### Records supplied:
----------
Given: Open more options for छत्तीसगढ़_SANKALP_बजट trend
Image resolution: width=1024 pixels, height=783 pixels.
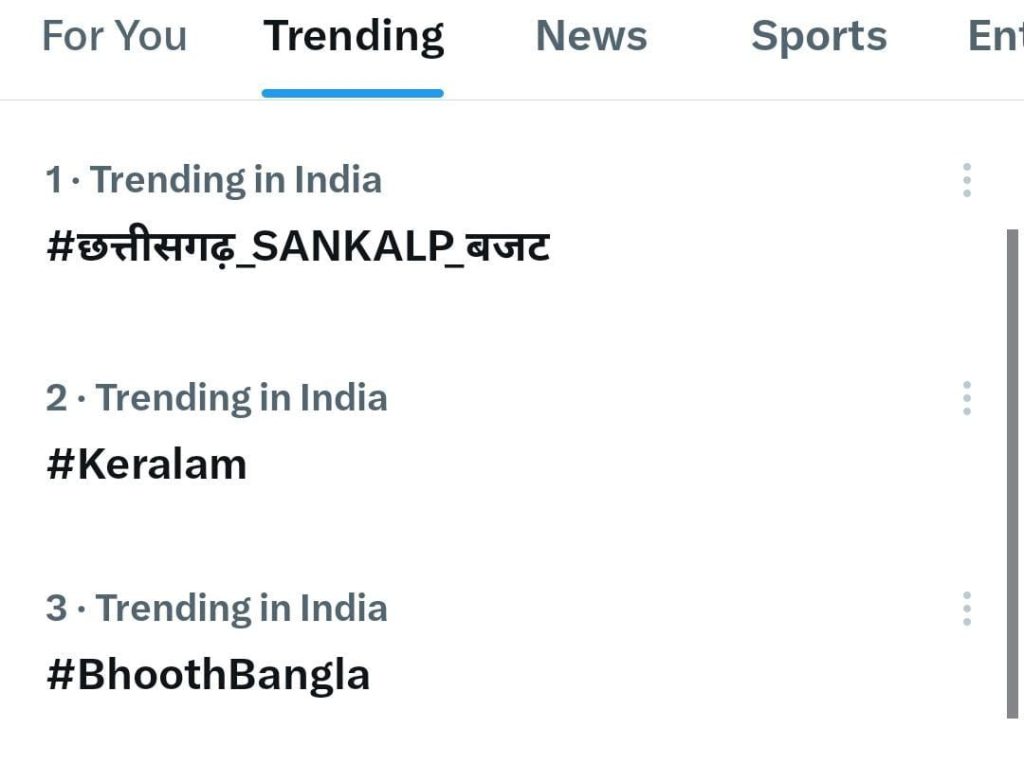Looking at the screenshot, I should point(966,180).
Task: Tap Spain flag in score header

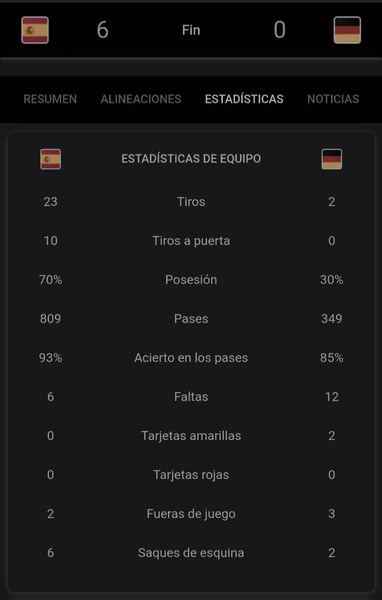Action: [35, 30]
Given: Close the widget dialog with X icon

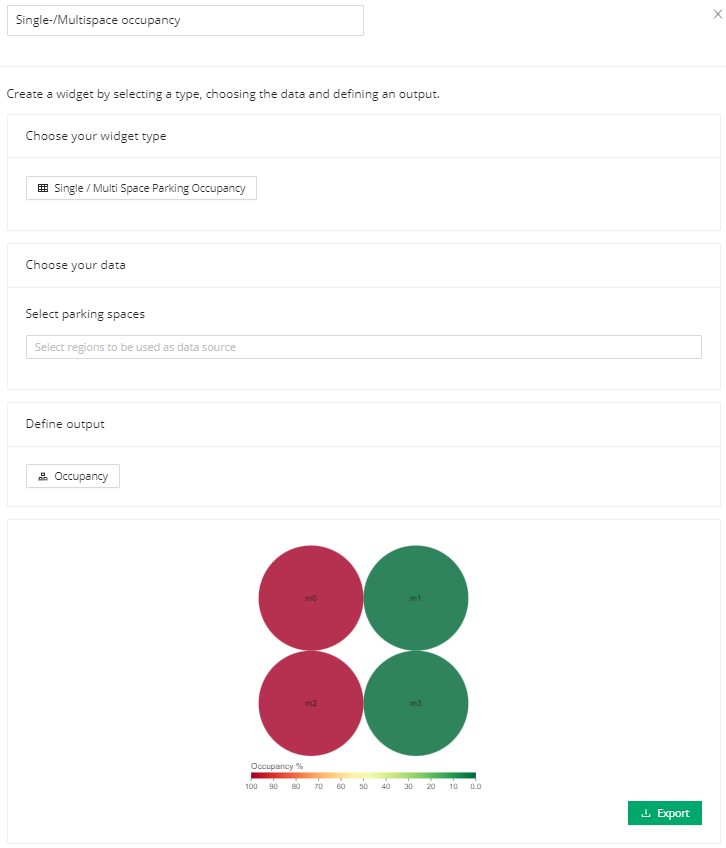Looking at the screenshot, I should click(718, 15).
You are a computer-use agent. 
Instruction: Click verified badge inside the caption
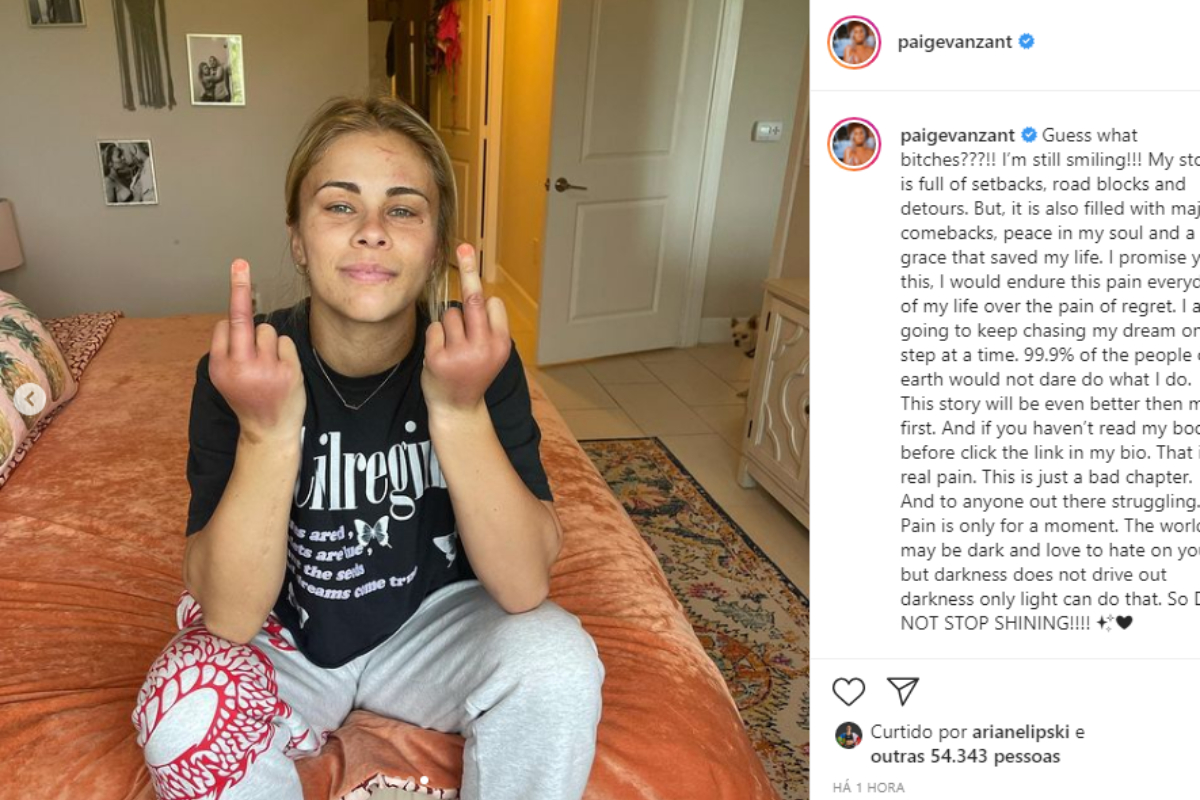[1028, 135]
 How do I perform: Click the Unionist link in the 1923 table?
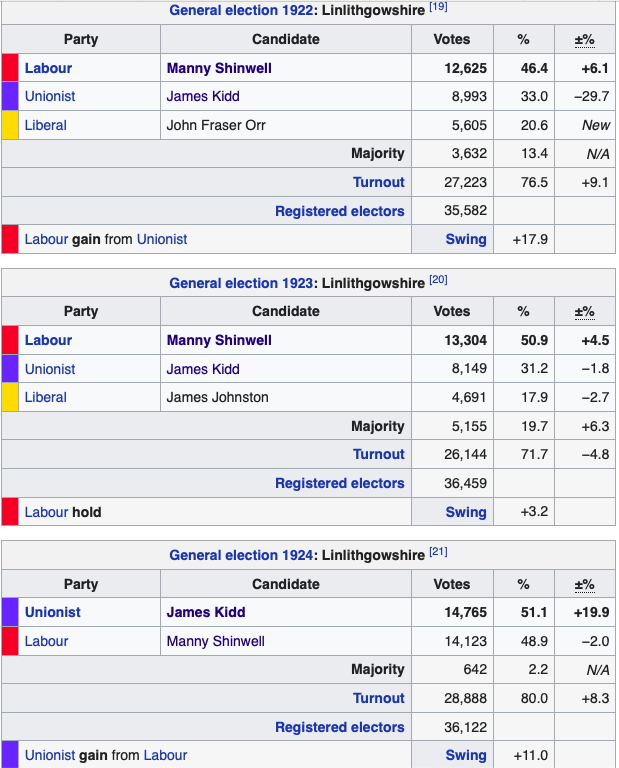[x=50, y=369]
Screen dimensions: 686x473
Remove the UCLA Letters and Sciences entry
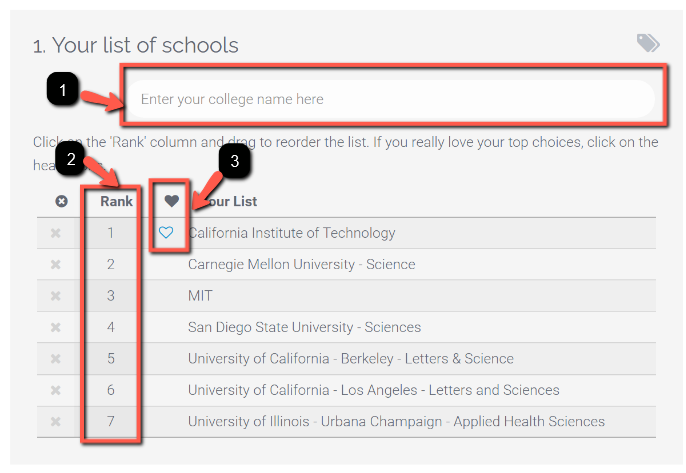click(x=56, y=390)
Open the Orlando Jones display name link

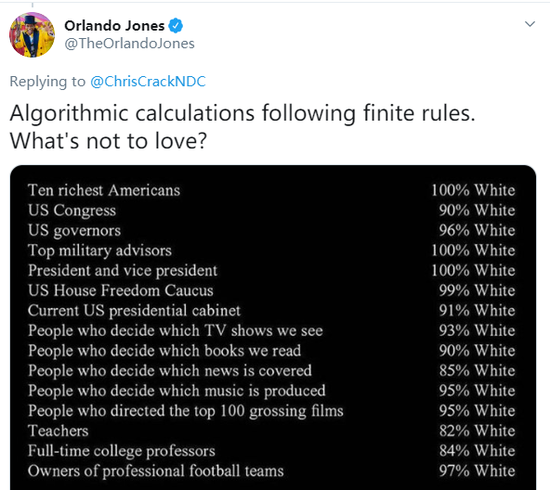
----------
### Your objective:
What you return must match the records above exactly, minus any images.

### The answer:
Given: Open more options for छत्तीसगढ़_SANKALP_बजट trend
Image resolution: width=1024 pixels, height=783 pixels.
Looking at the screenshot, I should point(966,180).
Task: Tap Spain flag in score header

Action: [35, 30]
Given: Close the widget dialog with X icon

Looking at the screenshot, I should click(718, 15).
You are a computer-use agent. 
Instruction: Click verified badge inside the caption
[1028, 135]
 How do I perform: Click the Unionist link in the 1923 table?
[x=50, y=369]
Screen dimensions: 686x473
Remove the UCLA Letters and Sciences entry
click(x=56, y=390)
Open the Orlando Jones display name link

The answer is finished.